::: Extracted text

20. The robot apparatus according to claim 19 wherein at least the
pitch and the duration of each sound note, the lyric accorded to
each sound note, rest, tempo and loudness of said singing data are
specified by tags.
21. The robot apparatus according to claim 19 wherein, in said
singing metrical data forming means, the vibrato is applied by
changing the pitch period and the duration of each phoneme in said
singing metrical data.
22. The robot apparatus according to claim 21 wherein, in said
singing metrical data forming means, the vibrato is applied to a
phoneme longer than a preset duration.
23. The robot apparatus according to claim 22 wherein, in said
singing metrical data forming means, the vibrato is applied to a
phoneme of the portion of the singing data specified by a tag.
24. The robot apparatus according to claim 19 further comprising: a
parameter adjusting means of adjusting the pitch of the respective
phonemes in said singing metrical data.
Description
BACKGROUND OF THE INVENTION
1. Field of the Invention
This invention relates to a speech synthesis method, a speech
synthesis apparatus, a program, and a recording medium for
synthesizing the sentence or the singing by a natural speech or
voice close to the human voice, and a robot apparatus outputting
the speech.
This application claims priority of Japanese Patent Application
No.2002-073385, filed on Mar. 15, 2002, the entirety of which is
incorporated by reference herein.

::::::
::: Stored data

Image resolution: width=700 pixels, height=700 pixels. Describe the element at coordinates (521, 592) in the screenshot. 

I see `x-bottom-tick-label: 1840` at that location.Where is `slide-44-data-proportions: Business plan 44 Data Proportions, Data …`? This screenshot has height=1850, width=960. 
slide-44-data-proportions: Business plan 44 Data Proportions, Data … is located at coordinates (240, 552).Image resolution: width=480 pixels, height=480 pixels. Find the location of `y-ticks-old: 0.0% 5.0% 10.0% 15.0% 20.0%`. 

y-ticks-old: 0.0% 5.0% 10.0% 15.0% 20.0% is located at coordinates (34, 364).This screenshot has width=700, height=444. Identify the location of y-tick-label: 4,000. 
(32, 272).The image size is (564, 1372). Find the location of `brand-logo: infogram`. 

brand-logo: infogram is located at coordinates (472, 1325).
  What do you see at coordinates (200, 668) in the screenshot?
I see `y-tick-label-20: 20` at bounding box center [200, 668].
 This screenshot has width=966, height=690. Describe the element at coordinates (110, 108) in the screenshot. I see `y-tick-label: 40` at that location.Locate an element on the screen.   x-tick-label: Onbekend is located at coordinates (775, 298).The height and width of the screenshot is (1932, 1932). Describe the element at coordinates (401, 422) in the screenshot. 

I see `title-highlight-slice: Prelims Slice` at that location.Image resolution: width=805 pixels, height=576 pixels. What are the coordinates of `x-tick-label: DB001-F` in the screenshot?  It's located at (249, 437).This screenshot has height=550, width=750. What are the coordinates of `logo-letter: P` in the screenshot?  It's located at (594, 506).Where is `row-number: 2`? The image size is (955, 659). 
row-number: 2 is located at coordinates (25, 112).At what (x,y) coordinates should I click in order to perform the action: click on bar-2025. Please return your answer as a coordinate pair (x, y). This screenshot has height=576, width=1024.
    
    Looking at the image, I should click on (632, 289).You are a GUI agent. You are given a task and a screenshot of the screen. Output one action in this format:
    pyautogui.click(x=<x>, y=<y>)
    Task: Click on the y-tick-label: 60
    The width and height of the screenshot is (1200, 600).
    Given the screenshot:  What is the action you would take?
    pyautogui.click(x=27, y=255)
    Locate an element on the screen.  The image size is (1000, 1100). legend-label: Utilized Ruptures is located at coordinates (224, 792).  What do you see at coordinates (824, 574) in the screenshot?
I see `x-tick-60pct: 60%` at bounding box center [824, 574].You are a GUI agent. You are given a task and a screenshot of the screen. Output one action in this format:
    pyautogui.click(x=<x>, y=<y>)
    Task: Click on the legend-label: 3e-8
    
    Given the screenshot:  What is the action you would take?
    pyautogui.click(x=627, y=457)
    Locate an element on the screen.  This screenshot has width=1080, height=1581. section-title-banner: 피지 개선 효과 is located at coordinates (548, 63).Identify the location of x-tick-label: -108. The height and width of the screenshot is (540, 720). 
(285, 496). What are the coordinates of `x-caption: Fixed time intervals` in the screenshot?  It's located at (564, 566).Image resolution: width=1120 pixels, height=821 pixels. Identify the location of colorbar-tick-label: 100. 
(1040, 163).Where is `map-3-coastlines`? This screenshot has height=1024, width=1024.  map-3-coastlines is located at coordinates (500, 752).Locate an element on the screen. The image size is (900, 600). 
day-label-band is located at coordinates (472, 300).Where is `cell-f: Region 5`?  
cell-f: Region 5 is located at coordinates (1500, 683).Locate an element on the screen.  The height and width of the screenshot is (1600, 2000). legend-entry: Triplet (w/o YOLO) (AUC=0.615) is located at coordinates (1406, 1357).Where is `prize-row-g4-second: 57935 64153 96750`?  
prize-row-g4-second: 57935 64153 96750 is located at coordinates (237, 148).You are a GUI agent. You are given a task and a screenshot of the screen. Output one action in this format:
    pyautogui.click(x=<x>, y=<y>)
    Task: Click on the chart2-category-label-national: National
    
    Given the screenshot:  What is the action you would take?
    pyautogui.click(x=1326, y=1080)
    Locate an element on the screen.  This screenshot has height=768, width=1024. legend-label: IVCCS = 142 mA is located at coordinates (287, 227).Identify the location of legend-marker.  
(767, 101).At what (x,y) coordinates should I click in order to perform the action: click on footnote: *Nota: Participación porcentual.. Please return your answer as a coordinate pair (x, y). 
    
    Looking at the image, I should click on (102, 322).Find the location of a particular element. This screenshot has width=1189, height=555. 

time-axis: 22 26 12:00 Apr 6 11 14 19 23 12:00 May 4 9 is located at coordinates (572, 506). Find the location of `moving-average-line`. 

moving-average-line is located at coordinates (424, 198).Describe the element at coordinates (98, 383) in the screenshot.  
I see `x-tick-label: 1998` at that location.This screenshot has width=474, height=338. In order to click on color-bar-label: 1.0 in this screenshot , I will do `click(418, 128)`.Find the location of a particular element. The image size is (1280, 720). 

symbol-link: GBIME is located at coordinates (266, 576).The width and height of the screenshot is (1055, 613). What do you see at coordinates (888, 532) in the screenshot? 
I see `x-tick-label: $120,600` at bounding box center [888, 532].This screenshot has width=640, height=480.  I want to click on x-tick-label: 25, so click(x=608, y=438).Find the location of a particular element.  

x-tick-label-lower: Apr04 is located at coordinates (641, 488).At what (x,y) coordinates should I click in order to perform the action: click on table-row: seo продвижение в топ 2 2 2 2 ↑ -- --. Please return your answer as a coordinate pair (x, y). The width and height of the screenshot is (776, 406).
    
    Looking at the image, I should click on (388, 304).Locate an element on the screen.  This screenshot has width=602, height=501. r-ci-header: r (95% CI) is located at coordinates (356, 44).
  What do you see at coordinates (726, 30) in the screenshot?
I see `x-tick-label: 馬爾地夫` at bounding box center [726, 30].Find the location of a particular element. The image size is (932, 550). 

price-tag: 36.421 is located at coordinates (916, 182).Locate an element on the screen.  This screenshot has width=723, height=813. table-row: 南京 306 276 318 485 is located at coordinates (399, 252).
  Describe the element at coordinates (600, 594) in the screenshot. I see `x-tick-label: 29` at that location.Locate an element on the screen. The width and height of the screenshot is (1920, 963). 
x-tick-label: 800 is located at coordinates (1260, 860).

::::::

- Your objective: Condense the paragraph in the patent excerpt that begins "This invention relates to" into a brief list that keeps its main facts.

- Reply to the task:
- Covers a speech synthesis method, a speech synthesis apparatus, a program, and a recording medium
- These synthesize sentences or singing in a natural speech or voice close to the human voice
- Also covers a robot apparatus that outputs the speech